New customers are looking for ways to be active outdoors. Bicycle shop owners say the closure of fitness and yoga studios during the pandemic has contributed. Others say customers are looking for a traveling alternative to public transportation. Social distance is easiest for different modes of transport, such as cars and bicycles. In March 2020, sales of bicycles in the United States increased by 39% compared to March 2019, according to NPD Group, which tracks retail sales.

“Motorcycles are like the new toilet paper,” Atai said. “If available, buy it.”

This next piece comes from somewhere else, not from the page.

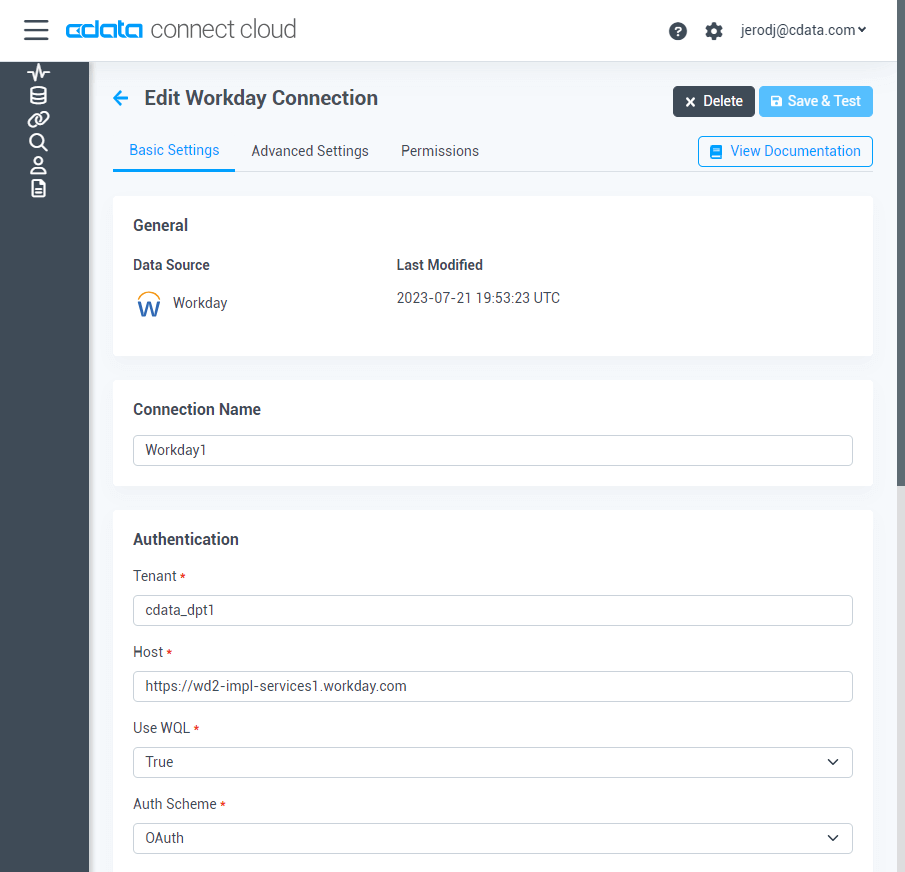Open the hamburger navigation menu
The image size is (905, 872).
pos(36,30)
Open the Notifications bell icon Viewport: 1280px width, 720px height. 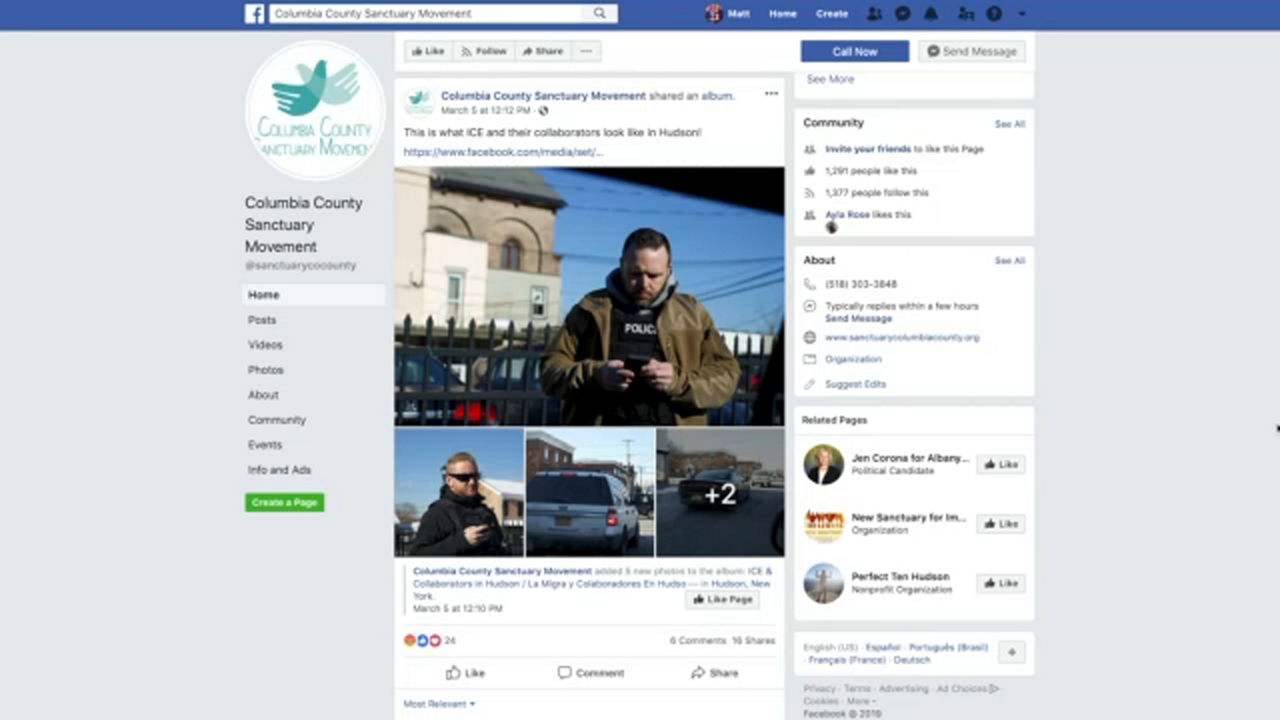931,14
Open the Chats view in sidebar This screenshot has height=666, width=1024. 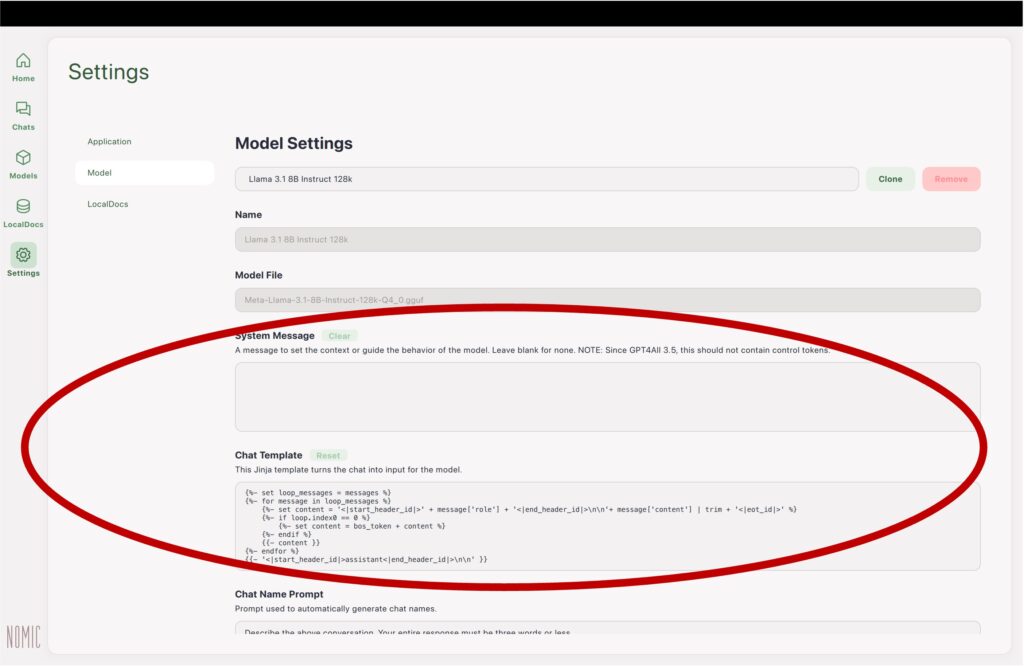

Garfield Cooper, owner of the ZenCog bicycle company in Jacksonville, Florida, has additional mechanics working to try to keep up with the backlog. Repairs, which are usually carried out after 24 hours, require up to a month. Cooper, like Atai, said he had not had a day off since February.

Although its sales usually decline during the summer months with increased heat and humidity, Cooper said he has not yet seen a lag in the business.

“It’s been a long time since the bicycle is so important to the American people,” Cooper said. “It’s so cool that they’re interested in cycling.”

He struggles to keep things like bicycle seats and helmets in stock. Cooper said he regularly called other stores to find parts he needed for repairs.

Robert Keating, who owns a triathlon lab outside of Los Angeles, said he had never seen anything like the current bike boom in the 37 years he worked in bike shops. He has moved his shop from a focus on high-end bikes to affordable bikes that people are likely to ride next door. Beach cruisers are especially popular, he said.

“Some people say, ‘It’s such a joy to get back on my bike.’ I can’t believe I’ve thrown it away for so long, “Keating said. “Some people say, ‘I can’t believe how hard it is to ride.’ I will gain my strength back. “”

Bicycle shop owners are also wondering how long the current boom will last. Some say customers are more interested in cycling because with less car traffic, roads feel safer. Their interest may decline until the traffic returns. But some cities have begun redirecting street space to bike lanes, which could lead to more cycling in the long run. About 400 miles of protected bike lanes have been built in the United States over the past decade, According to the advocacy group People for Bikes.

Phil Coopman, owner of BicycleSpace in Washington, compares the current bicycle boom to 1999, when many people bought computers to prepare for Y2K.

“Back then, these companies didn’t sell a lot of computers for a few years because they all already had one,” Coopman said. “That’s the big question. Is it a one-time thing or is it something sustainable?”